FIGURE 2. Secondary structure of rhodopsin mapped with stable structural segments

Values from WLC model fitting (Table 1, Fig. 1) were used to estimate the location of stable structural segments in the secondary structure of rhodopsin. Each stable structural segment and its name is colored differently. Arrows indicate the start and end of each structural segment, and the corresponding amino acid residue number is indicated. Numbers in brackets are the values obtained from WLC model fits, which indicate the number of amino acid residues stretched above the membrane. Zn²⁺-binding sites observed in crystal structures of rhodopsin are shown in white. Amino acid residues that coordinate Zn²⁺ at those sites are as follows: ${\mathrm{Zn}}_1^{2+}$, Asn¹⁵¹ and His¹⁵²; ${\mathrm{Zn}}_2^{2+}$, Glu¹²² and His²¹¹; ${\mathrm{Zn}}_3^{2+}$, Glu²⁰¹ and Gln²⁷⁹; ${\mathrm{Zn}}_4^{2+}$, Glu¹⁹⁷ and His¹⁹⁵.

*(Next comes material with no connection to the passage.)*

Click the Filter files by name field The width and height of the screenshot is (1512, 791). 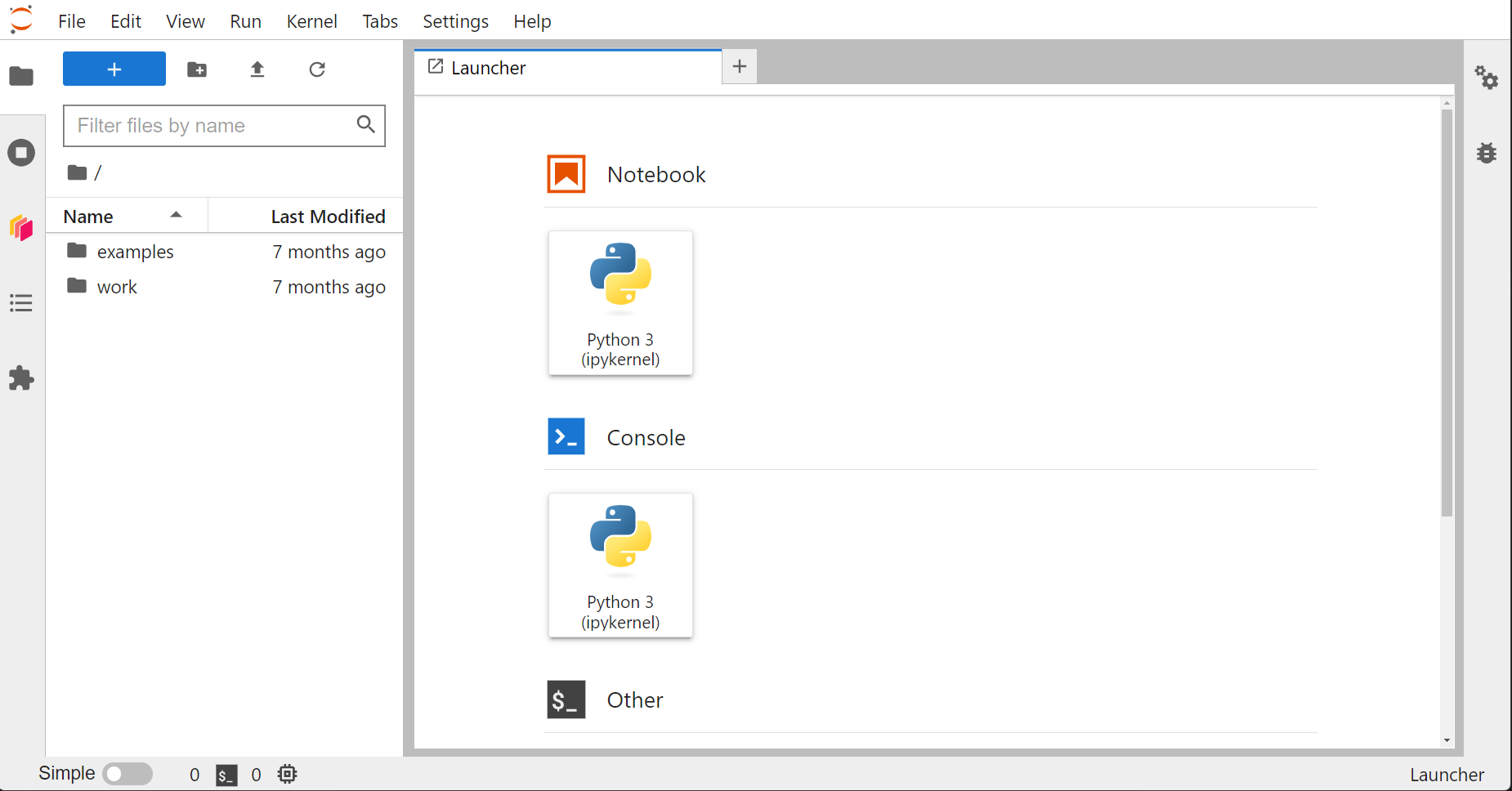[x=212, y=126]
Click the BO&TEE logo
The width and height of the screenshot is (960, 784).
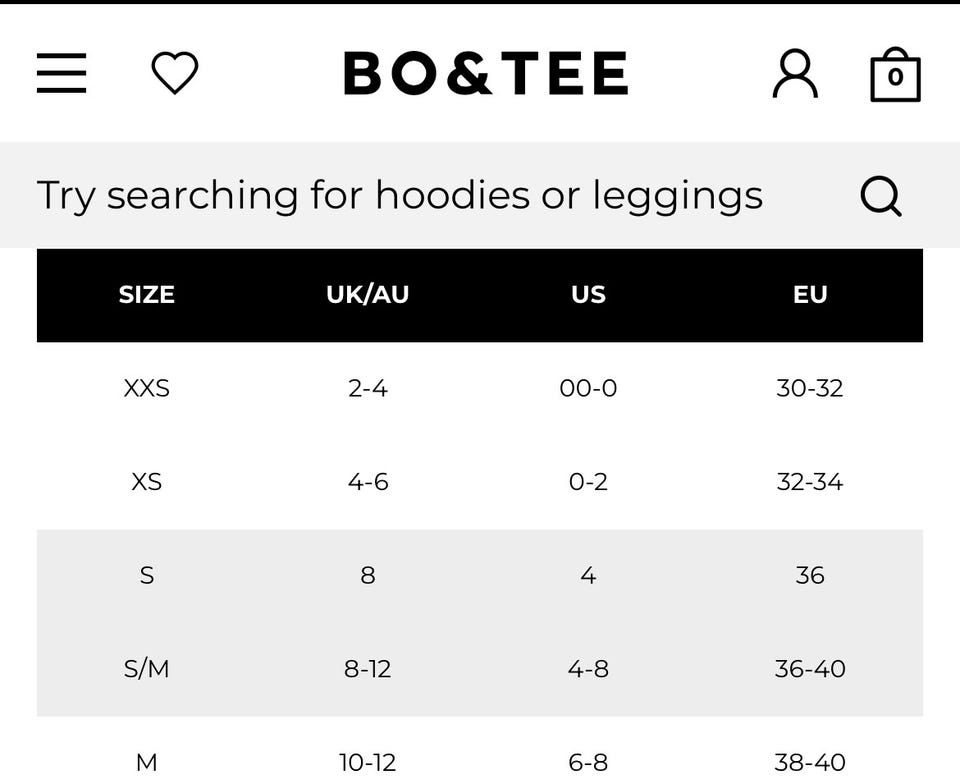tap(486, 74)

FIGURE 3. Specificity of ZnCl₂ effects on rhodopsin

A, F-D curves were collected from disc membranes in SMFS assay buffer supplemented with 200 μm ZnCl₂, CaCl₂, CdCl₂, or CoCl₂. The average force required to unfold each stable structural segment in rhodopsin observed in the presence of bivalent metal ions is shown relative to the average force observed in the absence of added bivalent metal ions. B, F-D curves were collected from disc membranes in SMFS assay buffer (25 mm MgCl₂), in SMFS assay buffer devoid of MgCl₂ (0 mm MgCl₂), or in SMFS assay buffer devoid of MgCl₂ and supplemented with 1 mm EDTA (0 mm MgCl₂, 1 mm EDTA). The average force obtained from each condition is shown. Error bars represent the standard deviation. Values represented in the figure are given in Table 1.

FIGURE 4. Effect of different ZnCl₂ concentrations on unfolding forces

The average force required to unfold each stable structural segment was recorded at increasing concentrations of ZnCl₂ (0–400 μm) added to SMFS assay buffer (A–C). The color of the curves corresponds to the structural segments highlighted in D–F. Symbols placed at added [ZnCl₂] of less than 0 μm represent data from F-D curves collected in SFMS assay buffer devoid of MgCl₂ and in the presence of 1 mm EDTA. Error bars represent the standard deviation. Values represented in the figure are given in Table 1.

FIGURE 5. Preservation of the Cys¹¹⁰–Cys¹⁸⁷ disulfide bond by nonspecific electrostatic effects

Ratios of F-D curves corresponding to the unfolding of rhodopsin in the presence (65 nm) and absence (95 nm) of the Cys¹¹⁰–Cys¹⁸⁷ disulfide bond are shown. F-D curves were obtained from samples either in SMFS assay buffer supplemented with bivalent metal ions or in SMFS assay buffer without added MgCl₂ and supplemented with 1 mm EDTA. The number of curves used to calculate the ratio is as follows: 1 mm EDTA, 264; 0 μm ZnCl₂, 274; 10 μm ZnCl₂, 187; 25 μm ZnCl₂, 202; 50 μm ZnCl₂, 222; 100 μm ZnCl₂, 315; 200 μm ZnCl₂, 114; 400 μm ZnCl₂, 133; 200 μm CaCl₂, 89; 200 μm CdCl₂, 88; 200 μm CoCl₂, 85.

FIGURE 6. Side view of a rhodopsin dimer model

A, the position of Zn²⁺ in binding sites observed in crystal structures of rhodopsin are highlighted as purple spheres. Helices of rhodopsin are colored as follows: H-I in blue, H-II in blue-green, H-III in green, H-IV in green-yellow, H-V in yellow, H-VI in orange, H-VII and H-8 in red Amino acid residues that coordinate Zn²⁺ are shown in ball-and-stick representations. The figure was drawn using MolMol (57). B–D, the electrostatic potential is shown for a rhodopsin dimer without bound Zn²⁺ (B), with 8 bound Zn²⁺ (sites 1–4) (C), and with 6 bound Zn²⁺ (sites 2–4) (D). The electrostatic potential is colored follows: blue, positive; red, negative; white, neutral. Green and red dashed ellipses indicate favorable and unfa vorable electrostatic interactions, respectively. B–D were drawn using Yasara (version 6.2 Yasara Biosciences, Graz, Austria).